1) Facilitators should realise that it may take as long to prepare for as to actually present/facilitate the training. It is important that co-facilitators work together to build the agenda and are clear who is responsible for what and how they will work together.
2) Be realistic about the amount of time allotted for each section. Don't give in to the pressure to do the training quickly if it can't be done.
3) Start the training with introductions. Break the ice with introductory exercises. If the group members know each other well, ask a question so people learn something new about each other.
4) If trainers don't have enough information about people's experiences, use non-competitive ways to ask. Set a tone, explaining that the trainers need the information but that it is not an exercise in identifying who is 'better'.
5) Early in the training, have exercises that will encourage participation, such as a simple hassle line.

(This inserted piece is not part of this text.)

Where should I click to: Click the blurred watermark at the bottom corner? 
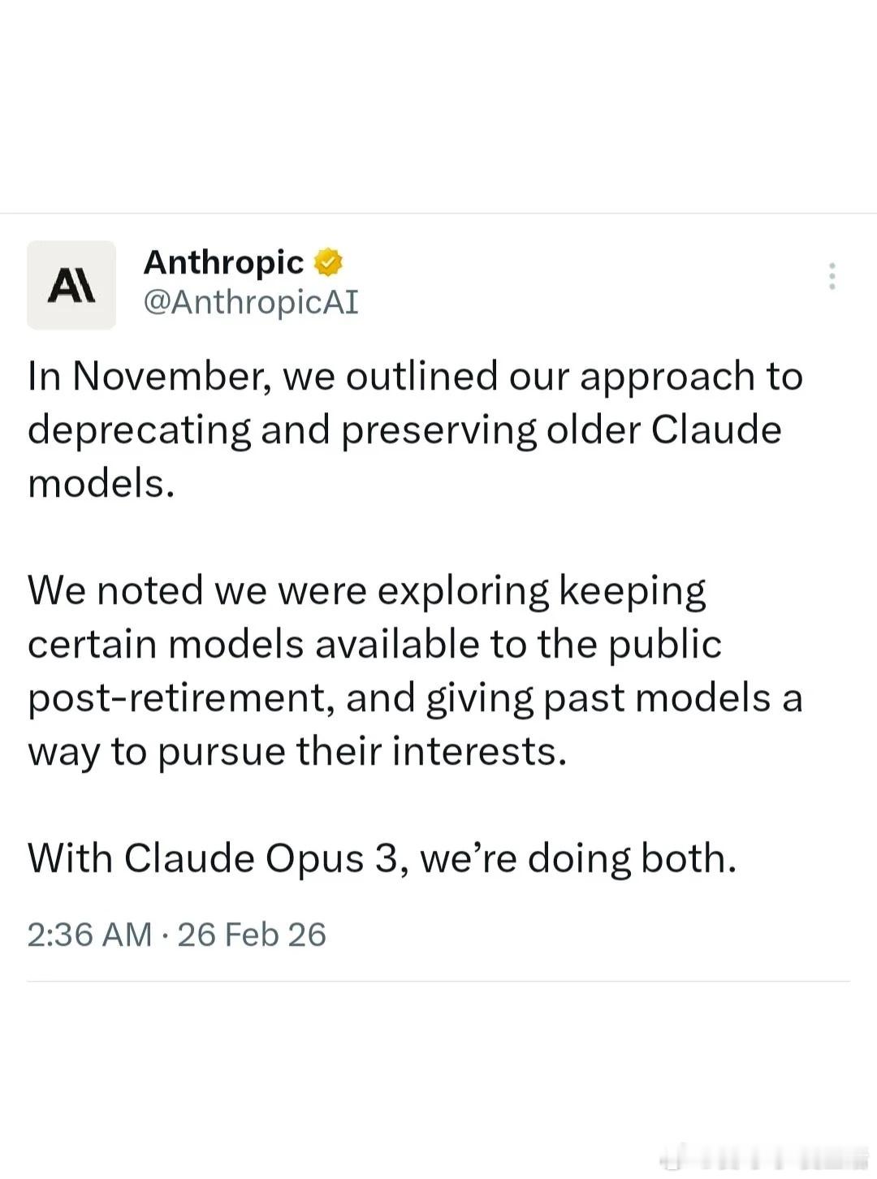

6) Balance activity in pairs or trios with activity in larger groups.
7) Mix discussion with moving exercises; provide regular breaks.
8) Keep track of time, and mark possible cuts if you get behind schedule. But don't cut the last items as they may be some of the most important, such as the scenario role play.
9) Always leave time for evaluation, and use different forms of evaluation. Write on wall charts 'what went well' (+) and 'what could have been better' (>). Ask a series of questions to solicit comments; use a go around or a brainstorm method. Written evaluation forms are very helpful for long trainings.